_Description of the task_:
An exact, complete copy of the data that follows is needed.

── Material provided

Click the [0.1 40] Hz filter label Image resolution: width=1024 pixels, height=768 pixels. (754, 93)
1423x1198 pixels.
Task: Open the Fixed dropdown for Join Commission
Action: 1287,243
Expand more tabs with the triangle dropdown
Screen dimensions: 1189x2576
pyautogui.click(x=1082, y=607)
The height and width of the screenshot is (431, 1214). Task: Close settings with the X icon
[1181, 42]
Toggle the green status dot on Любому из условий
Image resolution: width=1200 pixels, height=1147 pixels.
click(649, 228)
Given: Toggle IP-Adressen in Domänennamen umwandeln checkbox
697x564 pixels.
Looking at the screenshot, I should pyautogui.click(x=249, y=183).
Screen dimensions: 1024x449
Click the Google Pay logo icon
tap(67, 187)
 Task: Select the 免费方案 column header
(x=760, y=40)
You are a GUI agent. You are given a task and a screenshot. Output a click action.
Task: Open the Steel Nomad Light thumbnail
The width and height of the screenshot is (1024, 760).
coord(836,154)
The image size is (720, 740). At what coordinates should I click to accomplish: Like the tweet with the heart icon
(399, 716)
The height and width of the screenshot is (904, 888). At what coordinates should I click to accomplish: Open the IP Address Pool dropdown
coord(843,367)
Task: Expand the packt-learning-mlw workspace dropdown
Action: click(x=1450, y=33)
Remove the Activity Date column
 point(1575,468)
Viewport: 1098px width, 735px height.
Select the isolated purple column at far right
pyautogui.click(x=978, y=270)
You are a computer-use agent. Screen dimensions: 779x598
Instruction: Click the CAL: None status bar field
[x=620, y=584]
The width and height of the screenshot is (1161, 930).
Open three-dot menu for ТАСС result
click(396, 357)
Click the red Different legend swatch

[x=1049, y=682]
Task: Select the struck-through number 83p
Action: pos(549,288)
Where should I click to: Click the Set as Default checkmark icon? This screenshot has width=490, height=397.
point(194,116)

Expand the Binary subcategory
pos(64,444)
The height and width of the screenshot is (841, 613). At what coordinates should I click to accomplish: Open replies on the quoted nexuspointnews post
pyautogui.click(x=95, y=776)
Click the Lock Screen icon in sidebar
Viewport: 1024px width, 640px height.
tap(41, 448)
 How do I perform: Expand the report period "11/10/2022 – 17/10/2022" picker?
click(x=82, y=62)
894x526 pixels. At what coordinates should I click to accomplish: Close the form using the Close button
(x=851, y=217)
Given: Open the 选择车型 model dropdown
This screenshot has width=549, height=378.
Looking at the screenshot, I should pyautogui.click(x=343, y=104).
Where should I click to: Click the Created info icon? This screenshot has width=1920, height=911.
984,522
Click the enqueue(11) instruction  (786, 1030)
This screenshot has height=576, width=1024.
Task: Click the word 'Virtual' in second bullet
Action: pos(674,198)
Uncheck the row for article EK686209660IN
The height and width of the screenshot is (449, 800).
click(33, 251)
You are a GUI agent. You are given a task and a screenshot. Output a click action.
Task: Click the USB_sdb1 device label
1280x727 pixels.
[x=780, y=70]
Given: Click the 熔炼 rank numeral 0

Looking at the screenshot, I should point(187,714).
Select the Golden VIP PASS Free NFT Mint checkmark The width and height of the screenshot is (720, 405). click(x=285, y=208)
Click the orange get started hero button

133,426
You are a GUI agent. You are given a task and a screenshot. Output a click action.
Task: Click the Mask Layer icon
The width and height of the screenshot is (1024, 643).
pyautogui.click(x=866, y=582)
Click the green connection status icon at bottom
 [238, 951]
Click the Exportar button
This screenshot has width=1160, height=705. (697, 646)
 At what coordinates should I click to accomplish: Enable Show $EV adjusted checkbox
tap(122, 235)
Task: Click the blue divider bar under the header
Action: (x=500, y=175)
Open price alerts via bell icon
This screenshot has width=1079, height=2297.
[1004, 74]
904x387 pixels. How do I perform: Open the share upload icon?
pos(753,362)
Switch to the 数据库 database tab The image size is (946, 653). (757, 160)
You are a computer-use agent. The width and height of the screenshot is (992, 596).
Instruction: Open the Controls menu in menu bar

────

_The completed task_:
Click the [0.1 40] Hz filter label Image resolution: width=1024 pixels, height=768 pixels. (754, 93)
1423x1198 pixels.
Task: Open the Fixed dropdown for Join Commission
Action: 1287,243
Expand more tabs with the triangle dropdown
Screen dimensions: 1189x2576
pyautogui.click(x=1082, y=607)
The height and width of the screenshot is (431, 1214). Task: Close settings with the X icon
[1181, 42]
Toggle the green status dot on Любому из условий
Image resolution: width=1200 pixels, height=1147 pixels.
click(649, 228)
Given: Toggle IP-Adressen in Domänennamen umwandeln checkbox
697x564 pixels.
Looking at the screenshot, I should pyautogui.click(x=249, y=183).
Screen dimensions: 1024x449
Click the Google Pay logo icon
tap(67, 187)
 Task: Select the 免费方案 column header
(x=760, y=40)
You are a GUI agent. You are given a task and a screenshot. Output a click action.
Task: Open the Steel Nomad Light thumbnail
The width and height of the screenshot is (1024, 760).
coord(836,154)
The image size is (720, 740). At what coordinates should I click to accomplish: Like the tweet with the heart icon
(399, 716)
The height and width of the screenshot is (904, 888). At what coordinates should I click to accomplish: Open the IP Address Pool dropdown
coord(843,367)
Task: Expand the packt-learning-mlw workspace dropdown
Action: click(x=1450, y=33)
Remove the Activity Date column
 point(1575,468)
Viewport: 1098px width, 735px height.
Select the isolated purple column at far right
pyautogui.click(x=978, y=270)
You are a computer-use agent. Screen dimensions: 779x598
Instruction: Click the CAL: None status bar field
[x=620, y=584]
The width and height of the screenshot is (1161, 930).
Open three-dot menu for ТАСС result
click(396, 357)
Click the red Different legend swatch

[x=1049, y=682]
Task: Select the struck-through number 83p
Action: pos(549,288)
Where should I click to: Click the Set as Default checkmark icon? This screenshot has width=490, height=397.
point(194,116)

Expand the Binary subcategory
pos(64,444)
The height and width of the screenshot is (841, 613). At what coordinates should I click to accomplish: Open replies on the quoted nexuspointnews post
pyautogui.click(x=95, y=776)
Click the Lock Screen icon in sidebar
Viewport: 1024px width, 640px height.
tap(41, 448)
 How do I perform: Expand the report period "11/10/2022 – 17/10/2022" picker?
click(x=82, y=62)
894x526 pixels. At what coordinates should I click to accomplish: Close the form using the Close button
(x=851, y=217)
Given: Open the 选择车型 model dropdown
This screenshot has width=549, height=378.
Looking at the screenshot, I should pyautogui.click(x=343, y=104).
Where should I click to: Click the Created info icon? This screenshot has width=1920, height=911.
984,522
Click the enqueue(11) instruction  (786, 1030)
This screenshot has height=576, width=1024.
Task: Click the word 'Virtual' in second bullet
Action: pos(674,198)
Uncheck the row for article EK686209660IN
The height and width of the screenshot is (449, 800).
click(33, 251)
You are a GUI agent. You are given a task and a screenshot. Output a click action.
Task: Click the USB_sdb1 device label
1280x727 pixels.
[x=780, y=70]
Given: Click the 熔炼 rank numeral 0

Looking at the screenshot, I should point(187,714).
Select the Golden VIP PASS Free NFT Mint checkmark The width and height of the screenshot is (720, 405). click(x=285, y=208)
Click the orange get started hero button

133,426
You are a GUI agent. You are given a task and a screenshot. Output a click action.
Task: Click the Mask Layer icon
The width and height of the screenshot is (1024, 643).
pyautogui.click(x=866, y=582)
Click the green connection status icon at bottom
 [238, 951]
Click the Exportar button
This screenshot has width=1160, height=705. (697, 646)
 At what coordinates should I click to accomplish: Enable Show $EV adjusted checkbox
tap(122, 235)
Task: Click the blue divider bar under the header
Action: (x=500, y=175)
Open price alerts via bell icon
This screenshot has width=1079, height=2297.
[1004, 74]
904x387 pixels. How do I perform: Open the share upload icon?
pos(753,362)
Switch to the 数据库 database tab The image size is (946, 653). (757, 160)
You are a computer-use agent. The width and height of the screenshot is (992, 596).
Instruction: Open the Controls menu in menu bar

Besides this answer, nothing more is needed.